#### [Trecho fornecido]
----------------------------------------
Como ejemplo de la importancia de los elementos presentes en la
fenomenología para la calificación del proceso enseñanza-aprendizaje,
se discutirá la enseñanza de la física en
un laboratorio didáctico, resaltando estos elementos como
puntos básicos para convertir la enseñanza de esta
ciencia en más significativa y, de este modo, contribuir
a la formación de individuos más críticos
y participativos en la sociedad en la que están insertos.
ABSTRACT: The following text has the aim of promoting
a reflection on those issues linked to the curriculum, highlighting
their boundaries and possibilities in a phenomenological approach,
as a way to identify and appreciate, in the educational process,
the experience, the lifeworld, of each student. As an example
of the importance of elements present in phenomenology for evaluating
the learning-teaching process, we will discuss teaching physics
in a didactic laboratory, highlighting these items as basic points
for making the teaching physics a more meaningful experience and,
in this way, contributing to the training of individuals that
can express a reasoned opinion, and are more involved in their
society
1. Introdução
O objetivo do presente texto é proporcionar uma reflexão
perante questões relacionadas ao currículo, destacando
a possibilidade de uma abordagem fenomenológica como forma
de identificar e valorizar, no processo educacional, a experiência
vivida, o "mundo da vida" de cada estudante.
----------------------------------------
#### [Enunciado do problema A]
Na listagem, comece pela linha que contém "coordinates (104, 781)." e pare depois da linha que contém "Index is located at coordinates (742, 22).". Reescreva esse intervalo trocando "Find the location of" por "Where is" e mantenha todo o resto igual.

#### [Listagem de dados]
----------------------------------------
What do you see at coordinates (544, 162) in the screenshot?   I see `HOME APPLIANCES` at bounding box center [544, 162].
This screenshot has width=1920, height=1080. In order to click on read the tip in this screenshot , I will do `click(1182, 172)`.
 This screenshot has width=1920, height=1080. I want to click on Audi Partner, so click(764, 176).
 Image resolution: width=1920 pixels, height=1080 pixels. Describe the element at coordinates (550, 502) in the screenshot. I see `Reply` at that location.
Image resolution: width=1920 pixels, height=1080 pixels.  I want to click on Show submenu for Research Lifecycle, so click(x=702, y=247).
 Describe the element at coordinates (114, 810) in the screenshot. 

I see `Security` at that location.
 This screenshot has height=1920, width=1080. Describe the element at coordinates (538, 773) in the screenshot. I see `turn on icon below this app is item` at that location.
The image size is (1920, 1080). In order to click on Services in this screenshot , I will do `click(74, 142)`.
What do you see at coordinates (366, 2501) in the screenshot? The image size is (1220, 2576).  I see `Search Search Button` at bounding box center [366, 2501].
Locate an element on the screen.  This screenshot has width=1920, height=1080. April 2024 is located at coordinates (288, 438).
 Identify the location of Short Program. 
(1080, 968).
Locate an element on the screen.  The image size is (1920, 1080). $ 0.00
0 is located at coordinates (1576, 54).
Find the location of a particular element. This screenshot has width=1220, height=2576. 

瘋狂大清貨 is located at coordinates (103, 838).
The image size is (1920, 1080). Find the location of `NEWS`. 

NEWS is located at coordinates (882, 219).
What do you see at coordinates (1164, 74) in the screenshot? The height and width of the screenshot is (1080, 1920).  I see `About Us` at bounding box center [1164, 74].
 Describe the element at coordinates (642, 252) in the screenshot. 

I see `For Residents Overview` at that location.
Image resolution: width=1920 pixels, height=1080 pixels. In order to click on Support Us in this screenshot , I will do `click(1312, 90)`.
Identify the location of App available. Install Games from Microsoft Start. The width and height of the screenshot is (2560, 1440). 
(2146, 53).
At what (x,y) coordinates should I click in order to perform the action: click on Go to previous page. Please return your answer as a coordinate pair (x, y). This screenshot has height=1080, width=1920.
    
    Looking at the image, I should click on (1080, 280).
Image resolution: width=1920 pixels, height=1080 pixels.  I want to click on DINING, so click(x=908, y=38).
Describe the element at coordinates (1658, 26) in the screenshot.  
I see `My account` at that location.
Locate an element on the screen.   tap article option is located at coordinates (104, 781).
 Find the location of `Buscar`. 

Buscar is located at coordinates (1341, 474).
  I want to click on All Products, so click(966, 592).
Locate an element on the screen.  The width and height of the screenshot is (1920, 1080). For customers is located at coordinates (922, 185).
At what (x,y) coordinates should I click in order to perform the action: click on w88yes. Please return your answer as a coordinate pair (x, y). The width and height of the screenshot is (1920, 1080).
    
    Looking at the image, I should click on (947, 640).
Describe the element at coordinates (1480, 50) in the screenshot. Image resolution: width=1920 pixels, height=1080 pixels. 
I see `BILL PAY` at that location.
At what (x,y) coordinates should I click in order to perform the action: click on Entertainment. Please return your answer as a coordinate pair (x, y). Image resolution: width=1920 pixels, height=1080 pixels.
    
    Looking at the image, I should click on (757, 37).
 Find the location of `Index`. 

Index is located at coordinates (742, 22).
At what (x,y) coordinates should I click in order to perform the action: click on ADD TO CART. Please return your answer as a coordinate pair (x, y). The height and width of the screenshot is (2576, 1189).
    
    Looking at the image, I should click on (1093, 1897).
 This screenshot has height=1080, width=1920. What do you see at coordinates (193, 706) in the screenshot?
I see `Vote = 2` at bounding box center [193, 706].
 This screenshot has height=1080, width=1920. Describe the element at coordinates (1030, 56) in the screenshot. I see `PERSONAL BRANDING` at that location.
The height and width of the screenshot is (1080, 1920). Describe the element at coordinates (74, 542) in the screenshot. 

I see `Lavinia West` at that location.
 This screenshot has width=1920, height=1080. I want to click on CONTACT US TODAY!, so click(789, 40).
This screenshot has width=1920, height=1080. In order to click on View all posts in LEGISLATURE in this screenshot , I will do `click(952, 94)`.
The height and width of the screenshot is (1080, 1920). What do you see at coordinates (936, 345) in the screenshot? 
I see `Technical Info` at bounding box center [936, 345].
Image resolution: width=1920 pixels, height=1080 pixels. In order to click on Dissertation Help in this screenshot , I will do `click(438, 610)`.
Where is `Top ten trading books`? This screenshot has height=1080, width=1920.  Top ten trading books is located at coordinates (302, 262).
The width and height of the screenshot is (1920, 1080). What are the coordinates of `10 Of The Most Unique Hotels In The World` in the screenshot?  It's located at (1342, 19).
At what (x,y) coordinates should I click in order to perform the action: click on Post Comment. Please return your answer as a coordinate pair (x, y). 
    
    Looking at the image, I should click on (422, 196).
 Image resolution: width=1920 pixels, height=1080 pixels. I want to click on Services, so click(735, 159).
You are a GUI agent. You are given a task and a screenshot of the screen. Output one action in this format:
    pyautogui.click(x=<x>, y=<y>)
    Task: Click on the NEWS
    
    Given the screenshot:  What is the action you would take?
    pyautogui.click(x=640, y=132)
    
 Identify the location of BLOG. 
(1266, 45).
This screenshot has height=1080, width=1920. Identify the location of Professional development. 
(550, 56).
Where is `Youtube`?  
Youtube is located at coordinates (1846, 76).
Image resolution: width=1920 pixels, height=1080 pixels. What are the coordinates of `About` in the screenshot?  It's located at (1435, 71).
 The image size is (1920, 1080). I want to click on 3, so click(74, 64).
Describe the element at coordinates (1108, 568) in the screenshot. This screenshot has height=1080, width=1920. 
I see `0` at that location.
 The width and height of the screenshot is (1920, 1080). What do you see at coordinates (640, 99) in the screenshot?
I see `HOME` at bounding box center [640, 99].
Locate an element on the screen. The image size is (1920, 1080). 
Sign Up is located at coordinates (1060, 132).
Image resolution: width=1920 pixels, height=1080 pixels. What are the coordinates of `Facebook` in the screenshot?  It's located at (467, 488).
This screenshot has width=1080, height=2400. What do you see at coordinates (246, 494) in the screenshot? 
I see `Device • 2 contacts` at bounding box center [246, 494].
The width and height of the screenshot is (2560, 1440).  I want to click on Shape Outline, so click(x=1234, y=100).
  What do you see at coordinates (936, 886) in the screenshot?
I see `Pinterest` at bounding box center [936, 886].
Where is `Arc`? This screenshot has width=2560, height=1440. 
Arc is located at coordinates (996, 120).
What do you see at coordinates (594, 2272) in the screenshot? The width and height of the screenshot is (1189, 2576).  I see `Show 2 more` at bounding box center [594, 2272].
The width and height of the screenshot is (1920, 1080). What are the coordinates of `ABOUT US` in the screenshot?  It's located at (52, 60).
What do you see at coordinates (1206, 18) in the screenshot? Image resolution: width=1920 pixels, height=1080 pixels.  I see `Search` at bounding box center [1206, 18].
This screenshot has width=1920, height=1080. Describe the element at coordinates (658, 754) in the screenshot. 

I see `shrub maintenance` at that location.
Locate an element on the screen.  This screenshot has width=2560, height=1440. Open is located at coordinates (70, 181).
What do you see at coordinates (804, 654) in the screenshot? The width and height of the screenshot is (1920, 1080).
----------------------------------------
#### [Enunciado do problema B]
No trecho fornecido, que verbos aparecem no infinitivo no parágrafo sob o título "1. Introdução"?

#### [Resposta completa A]
Locate an element on the screen.   tap article option is located at coordinates (104, 781).
 Where is `Buscar`. 

Buscar is located at coordinates (1341, 474).
  I want to click on All Products, so click(966, 592).
Locate an element on the screen.  The width and height of the screenshot is (1920, 1080). For customers is located at coordinates (922, 185).
At what (x,y) coordinates should I click in order to perform the action: click on w88yes. Please return your answer as a coordinate pair (x, y). The width and height of the screenshot is (1920, 1080).
    
    Looking at the image, I should click on (947, 640).
Describe the element at coordinates (1480, 50) in the screenshot. Image resolution: width=1920 pixels, height=1080 pixels. 
I see `BILL PAY` at that location.
At what (x,y) coordinates should I click in order to perform the action: click on Entertainment. Please return your answer as a coordinate pair (x, y). Image resolution: width=1920 pixels, height=1080 pixels.
    
    Looking at the image, I should click on (757, 37).
 Where is `Index`. 

Index is located at coordinates (742, 22).

#### [Resposta completa B]
proporcionar, identificar, valorizar